[llvm] r309744 - [AArch64] Rewrite stack frame handling for win64 vararg functions

Hans Wennborg via llvm-commits llvm-commits at lists.llvm.org
Wed Aug 2 10:39:35 PDT 2017


Merged to 5.0 in r309843.

On Tue, Aug 1, 2017 at 2:13 PM, Martin Storsjo via llvm-commits
<llvm-commits at lists.llvm.org> wrote:
> Author: mstorsjo
> Date: Tue Aug  1 14:13:54 2017
> New Revision: 309744
>
> URL: http://llvm.org/viewvc/llvm-project?rev=309744&view=rev
> Log:
> [AArch64] Rewrite stack frame handling for win64 vararg functions
>
> The previous attempt, which made do with a single offset in
> computeCalleeSaveRegisterPairs, wasn't quite enough. The previous
> attempt only worked as long as CombineSPBump == true (since the
> offset would be adjusted later in fixupCalleeSaveRestoreStackOffset).
>
> Instead include the size for the fixed stack area used for win64
> varargs in calculations in emitPrologue/emitEpilogue. The stack
> consists of mainly three parts;
> - AFI->getLocalStackSize()
> - AFI->getCalleeSavedStackSize()
> - FixedObject
>
> Most of the places in the code which previously used the CSStackSize
> now use PrologueSaveSize instead, which is the sum of the latter
> two, while some cases which need exactly the middle one use
> AFI->getCalleeSavedStackSize() explicitly instead of a local variable.
>
> In addition to moving the offsetting into emitPrologue/emitEpilogue
> (which fixes functions with CombineSPBump == false), also set the
> frame pointer to point to the right location, where the frame pointer
> and link register actually are stored. In addition to the prologue/epilogue,
> this also requires changes to resolveFrameIndexReference.
>
> Add tests for a function that keeps a frame pointer and another one
> that uses a VLA.
>
> Differential Revision: https://reviews.llvm.org/D35919
>
> Modified:
>     llvm/trunk/lib/Target/AArch64/AArch64FrameLowering.cpp
>     llvm/trunk/test/CodeGen/AArch64/aarch64_win64cc_vararg.ll
>     llvm/trunk/test/CodeGen/AArch64/win64_vararg.ll
>
> Modified: llvm/trunk/lib/Target/AArch64/AArch64FrameLowering.cpp
> URL: http://llvm.org/viewvc/llvm-project/llvm/trunk/lib/Target/AArch64/AArch64FrameLowering.cpp?rev=309744&r1=309743&r2=309744&view=diff
> ==============================================================================
> --- llvm/trunk/lib/Target/AArch64/AArch64FrameLowering.cpp (original)

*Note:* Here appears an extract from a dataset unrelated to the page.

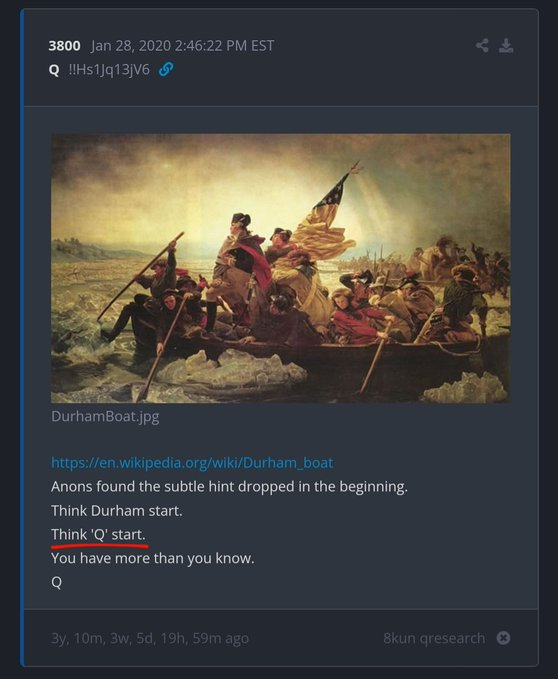Select the Q author name
558x679 pixels.
[x=54, y=70]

> +++ llvm/trunk/lib/Target/AArch64/AArch64FrameLowering.cpp Tue Aug  1 14:13:54 2017
> @@ -506,19 +506,23 @@ void AArch64FrameLowering::emitPrologue(
>      return;
>    }
>
> -  auto CSStackSize = AFI->getCalleeSavedStackSize();
> +  bool IsWin64 =
> +      Subtarget.isCallingConvWin64(MF.getFunction()->getCallingConv());
> +  unsigned FixedObject = IsWin64 ? alignTo(AFI->getVarArgsGPRSize(), 16) : 0;
> +
> +  auto PrologueSaveSize = AFI->getCalleeSavedStackSize() + FixedObject;
>    // All of the remaining stack allocations are for locals.

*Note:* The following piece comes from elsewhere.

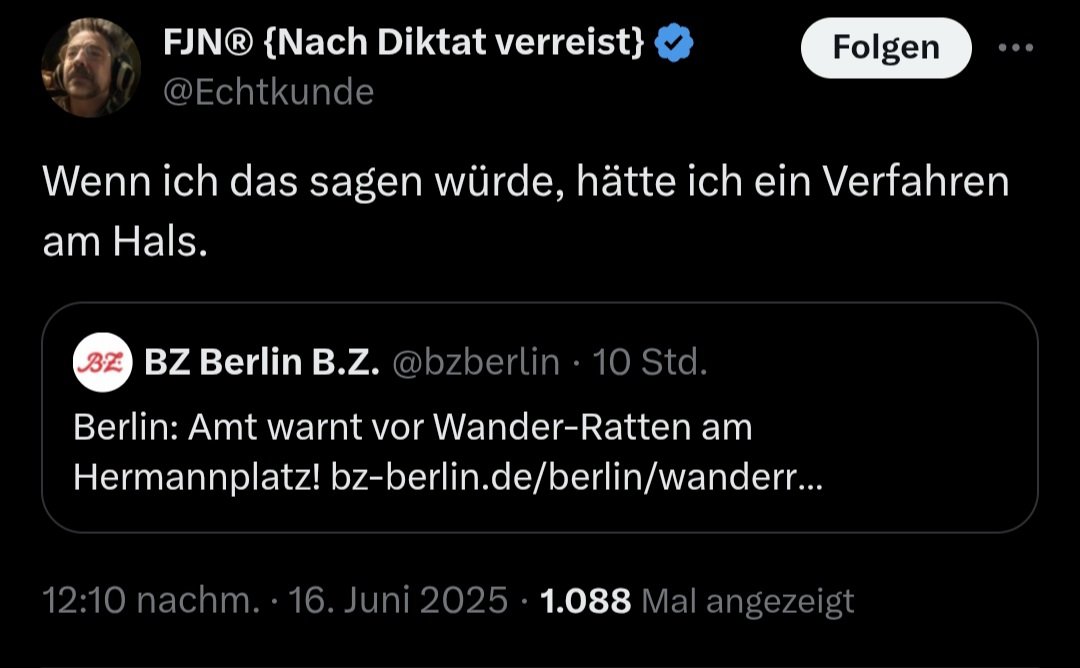This screenshot has width=1080, height=668.
Task: Open the 'BZ Berlin B.Z.' account name
Action: [262, 364]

> -  AFI->setLocalStackSize(NumBytes - CSStackSize);
> +  AFI->setLocalStackSize(NumBytes - PrologueSaveSize);
>
>    bool CombineSPBump = shouldCombineCSRLocalStackBump(MF, NumBytes);
>    if (CombineSPBump) {
>      emitFrameOffset(MBB, MBBI, DL, AArch64::SP, AArch64::SP, -NumBytes, TII,
>                      MachineInstr::FrameSetup);
>      NumBytes = 0;
> -  } else if (CSStackSize != 0) {
> +  } else if (PrologueSaveSize != 0) {
>      MBBI = convertCalleeSaveRestoreToSPPrePostIncDec(MBB, MBBI, DL, TII,
> -                                                     -CSStackSize);
> -    NumBytes -= CSStackSize;
> +                                                     -PrologueSaveSize);
> +    NumBytes -= PrologueSaveSize;
>    }
>    assert(NumBytes >= 0 && "Negative stack allocation size!?");
>
> @@ -532,8 +536,9 @@ void AArch64FrameLowering::emitPrologue(
>      ++MBBI;
>    }
>    if (HasFP) {
> -    // Only set up FP if we actually need to. Frame pointer is fp = sp - 16.

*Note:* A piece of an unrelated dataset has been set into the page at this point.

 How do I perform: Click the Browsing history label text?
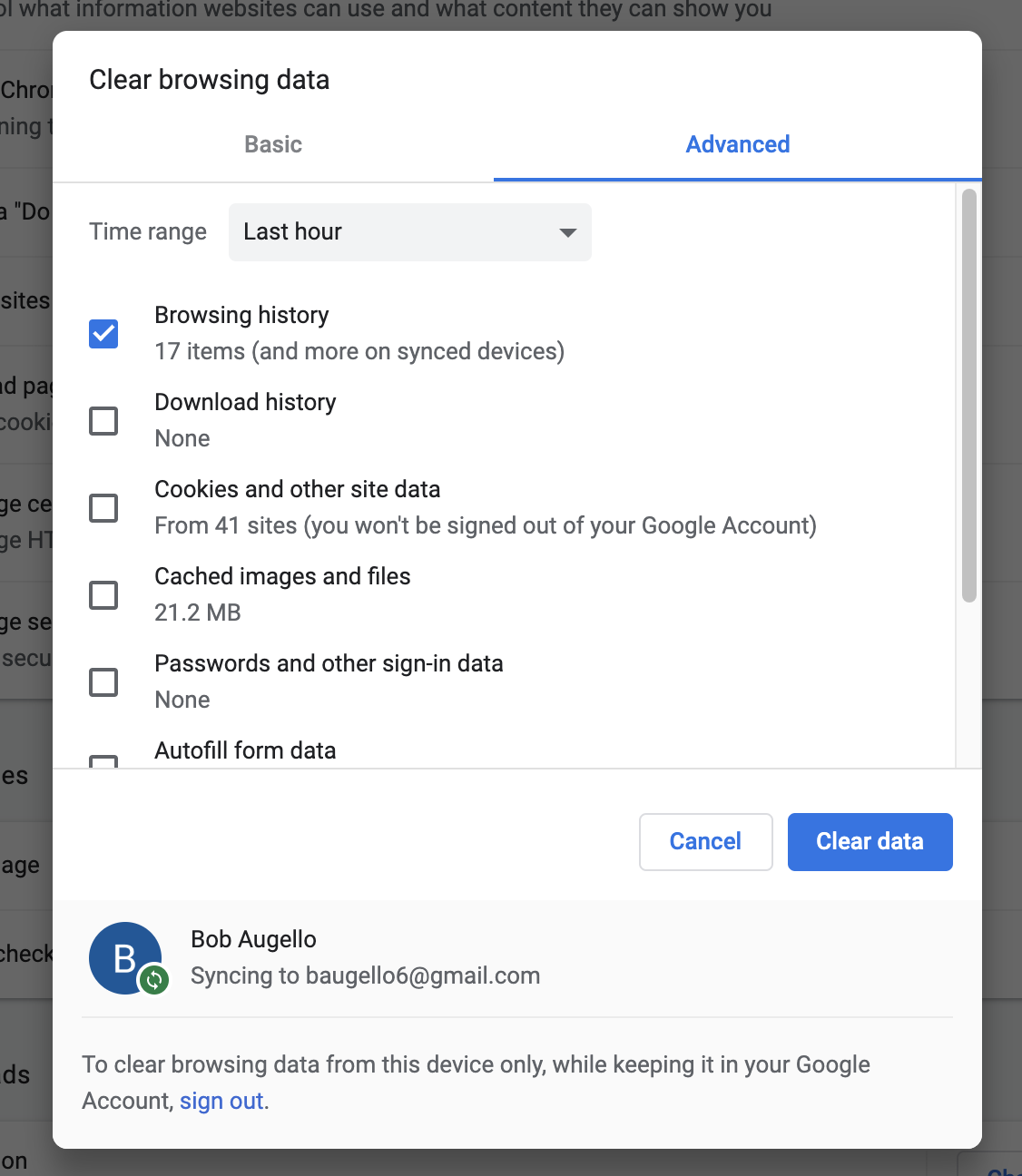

> -    int FPOffset = CSStackSize - 16;
> +    // Only set up FP if we actually need to. Frame pointer is fp =
> +    // sp - fixedobject - 16.
> +    int FPOffset = AFI->getCalleeSavedStackSize() - 16;
>      if (CombineSPBump)
>        FPOffset += AFI->getLocalStackSize();
>
> @@ -672,8 +677,8 @@ void AArch64FrameLowering::emitPrologue(
>      if (HasFP) {
>        // Define the current CFA rule to use the provided FP.
>        unsigned Reg = RegInfo->getDwarfRegNum(FramePtr, true);
> -      unsigned CFIIndex = MF.addFrameInst(
> -          MCCFIInstruction::createDefCfa(nullptr, Reg, 2 * StackGrowth));
> +      unsigned CFIIndex = MF.addFrameInst(MCCFIInstruction::createDefCfa(
> +          nullptr, Reg, 2 * StackGrowth - FixedObject));
>        BuildMI(MBB, MBBI, DL, TII->get(TargetOpcode::CFI_INSTRUCTION))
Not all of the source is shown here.